> **TASK GOAL**
Each record should reappear exactly in your answer, minus any picture.

BEGIN DATA FOR THIS TASK

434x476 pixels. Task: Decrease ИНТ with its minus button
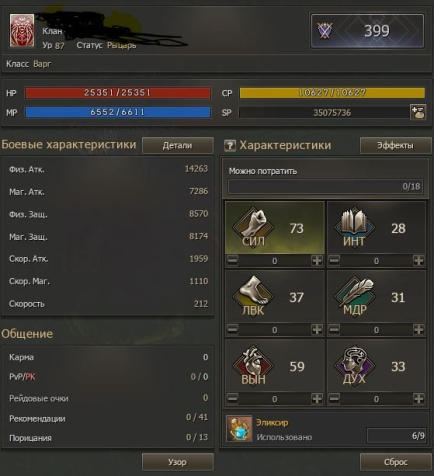coord(334,260)
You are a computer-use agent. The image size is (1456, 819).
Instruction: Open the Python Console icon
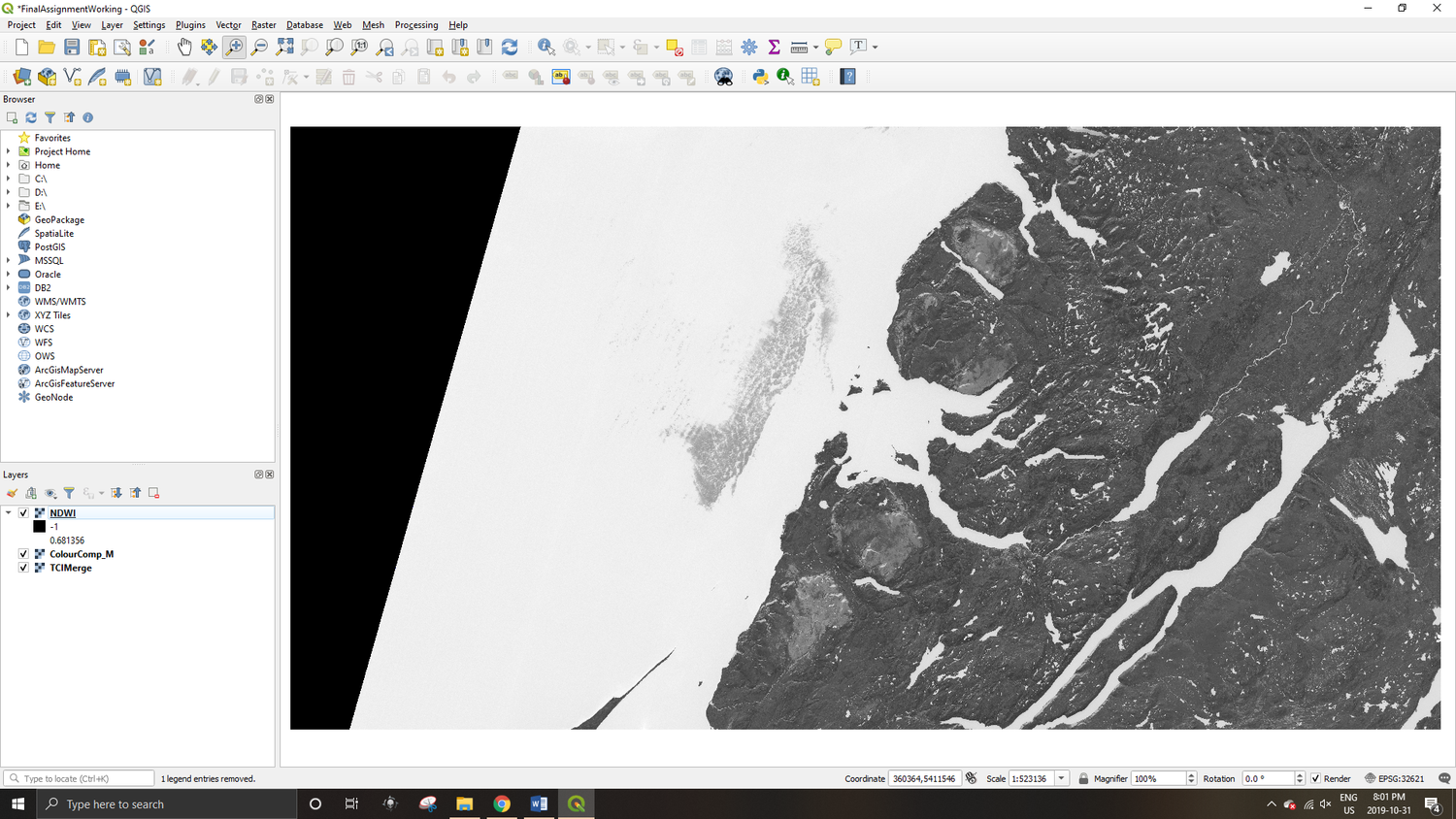tap(760, 76)
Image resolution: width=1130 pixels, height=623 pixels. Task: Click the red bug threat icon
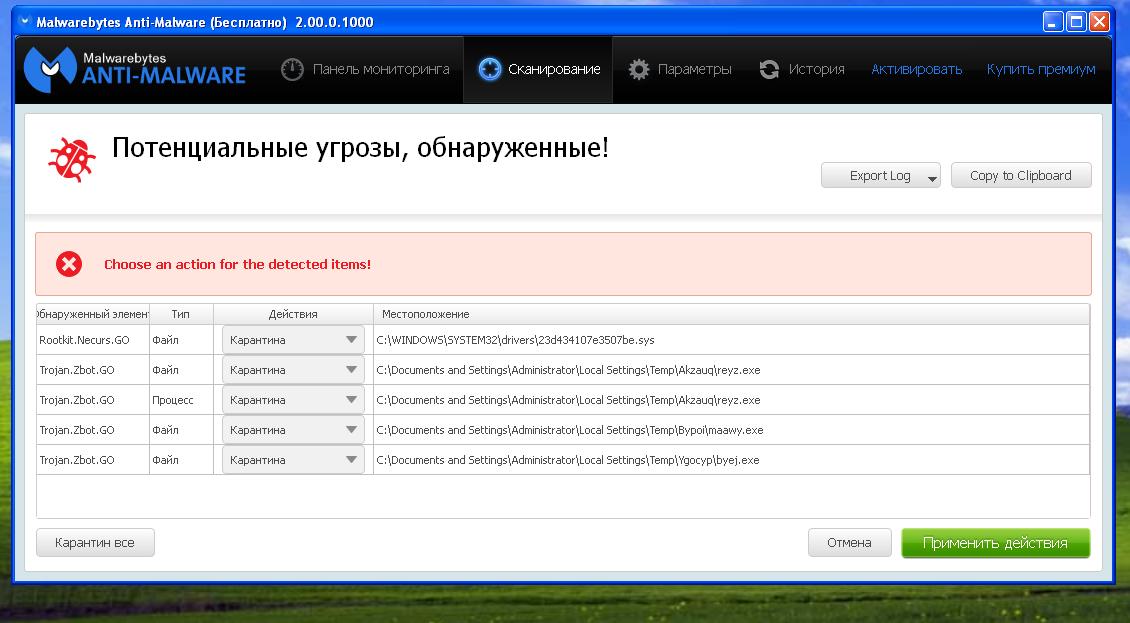pos(70,158)
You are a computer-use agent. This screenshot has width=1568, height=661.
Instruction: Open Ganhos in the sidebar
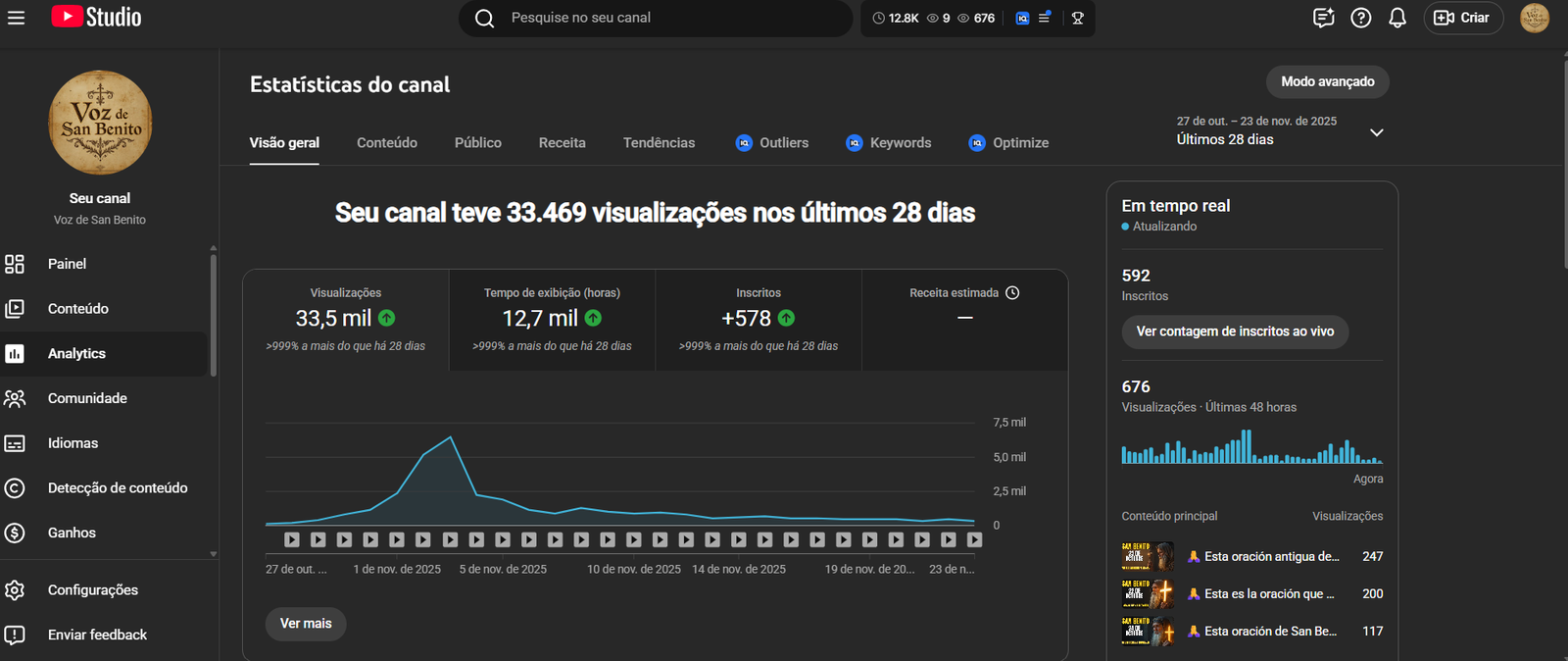[x=72, y=533]
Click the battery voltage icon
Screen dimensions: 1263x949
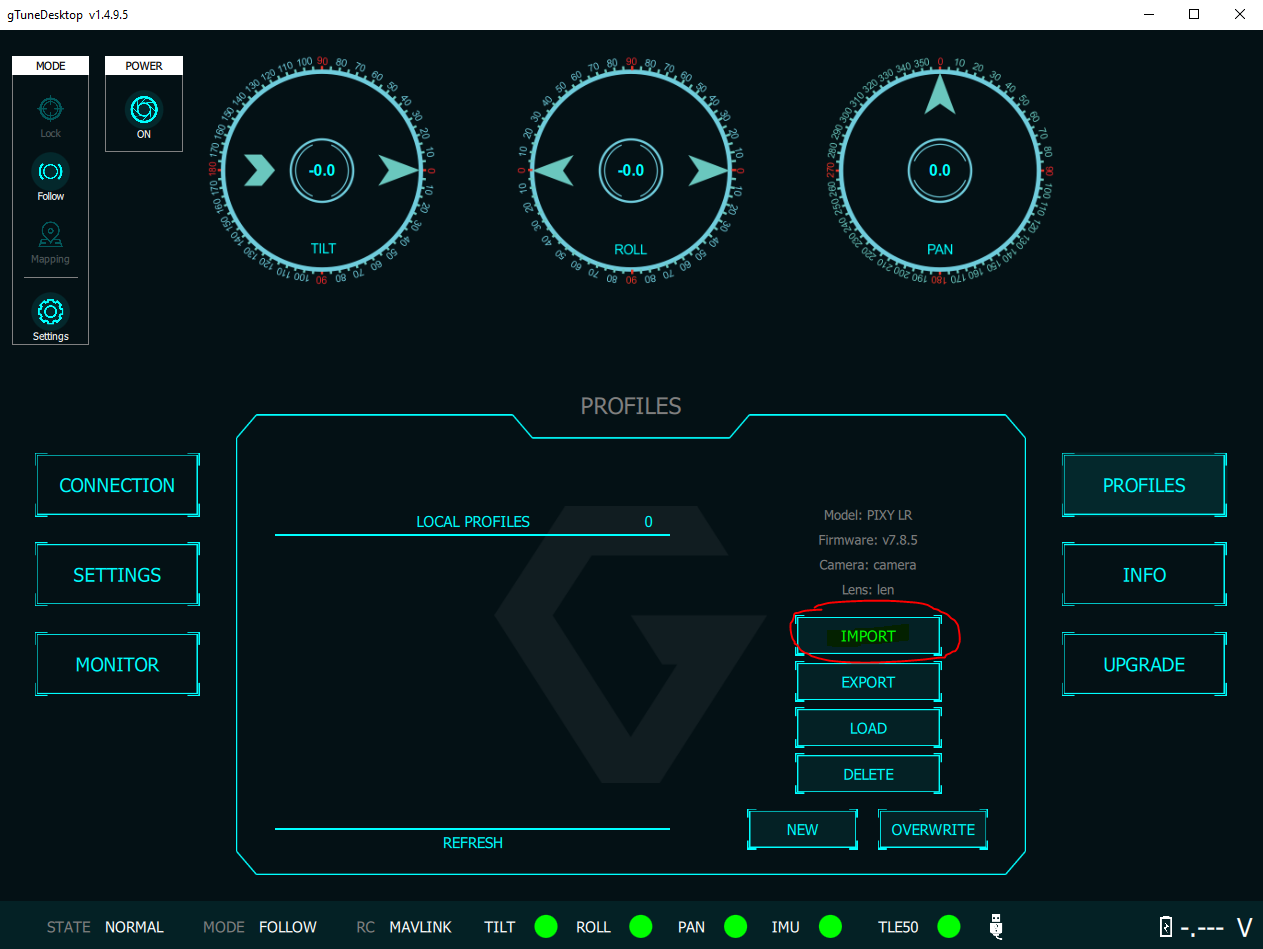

END DATA FOR THIS TASK

> **EXERCISE OUTPUT**
434x476 pixels. Task: Decrease ИНТ with its minus button
coord(334,260)
You are a computer-use agent. The image size is (1456, 819).
Instruction: Open the Python Console icon
tap(760, 76)
Image resolution: width=1130 pixels, height=623 pixels. Task: Click the red bug threat icon
pos(70,158)
You are a computer-use agent. This screenshot has width=1568, height=661.
Instruction: Open Ganhos in the sidebar
[x=72, y=533]
Click the battery voltage icon
Screen dimensions: 1263x949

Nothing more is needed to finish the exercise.